On 6/05/2021 9:46 pm, Ron Pressler wrote:

Trying to convince people, at this point, after twenty five years that the 
Security Manager isn’t complicated after all might
be too little too late.


Static policy, terrible performance, no scalability at all, and the fact that you continually have to edit policy files manually, and there's no auditing tools?

Ha ha ha. :)  It's complicated, ha ha ha, it hardly works!  Why would a developer spend time writing concurrent code, then turn on security and slow their hard work to a crawl?  That's why they simplify it and bypass the policy.

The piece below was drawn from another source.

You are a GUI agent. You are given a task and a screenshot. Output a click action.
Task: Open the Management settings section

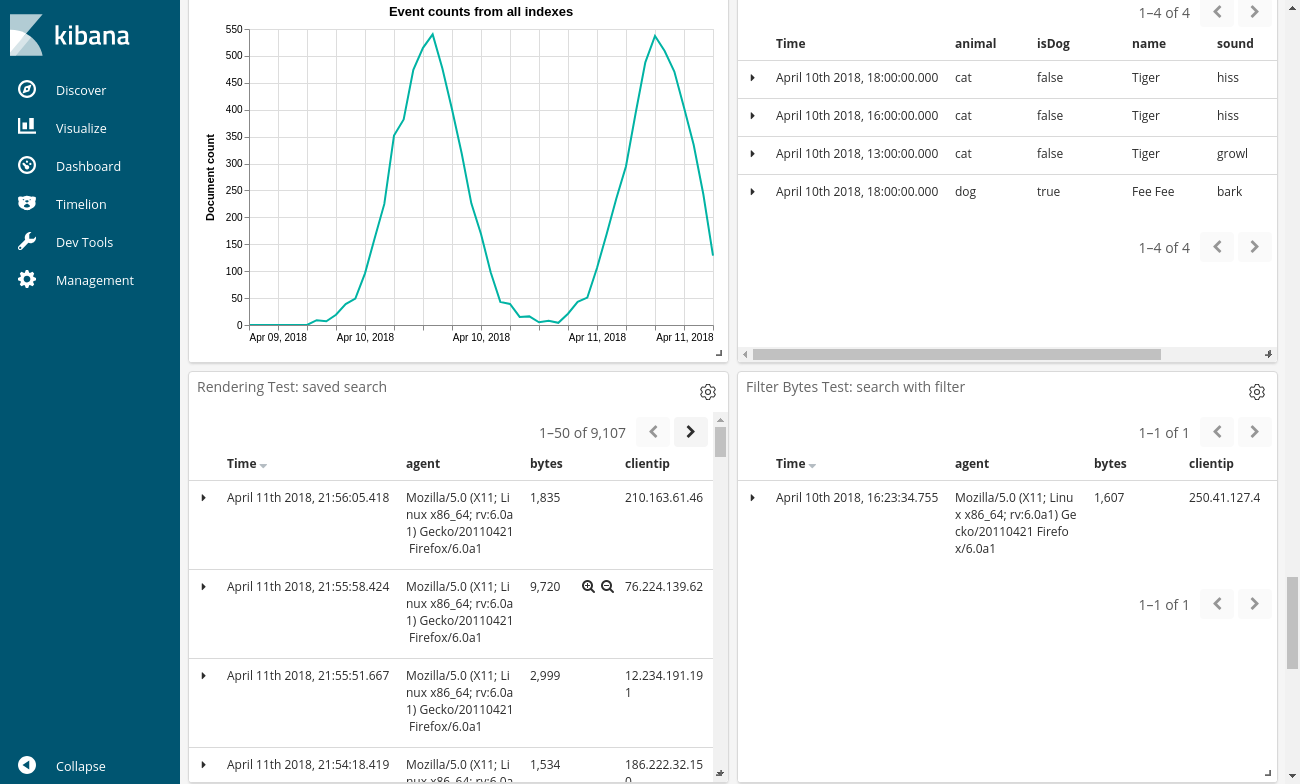(x=95, y=279)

No, complexity is not the problem.

It was a good design for 1997, but the java code it's written in is also from 1997 with little maintenance since.

For shame.

From my observations, the native code in AccessController is scalable and performant and has little overhead, someone has done some very good work there, that has to be more recent.   This is a very good piece of work, very good indeed.

Sorry, I had to point out some truths.

My static policy (as stated previously there is a dynamic policy also) is a direct drop in replacement, you could ship with that, it would be a start.  You could even remove the Java policy implementation and I can make my policy implementation available on Maven.  It's AL2.0 licensed, I did look at donating it some time ago.   The code has provenance, I'm not the sole author, I can only donate parts of it under GPL2.0

I can also donate the profiling tool.

The thing is, if it was performant, people would stop switching it off, and if there were tools to handle policy complexity, then they will start using it, they have to use it for Principal permissions.

Here's what OSGi does, they associate permissions with modules, to reduce complexity:

https://docs.osgi.org/specification/osgi.core/8.0.0/service.condpermadmin.html

--
Regards,
Peter Firmstone
Zeus Project Services Pty Ltd.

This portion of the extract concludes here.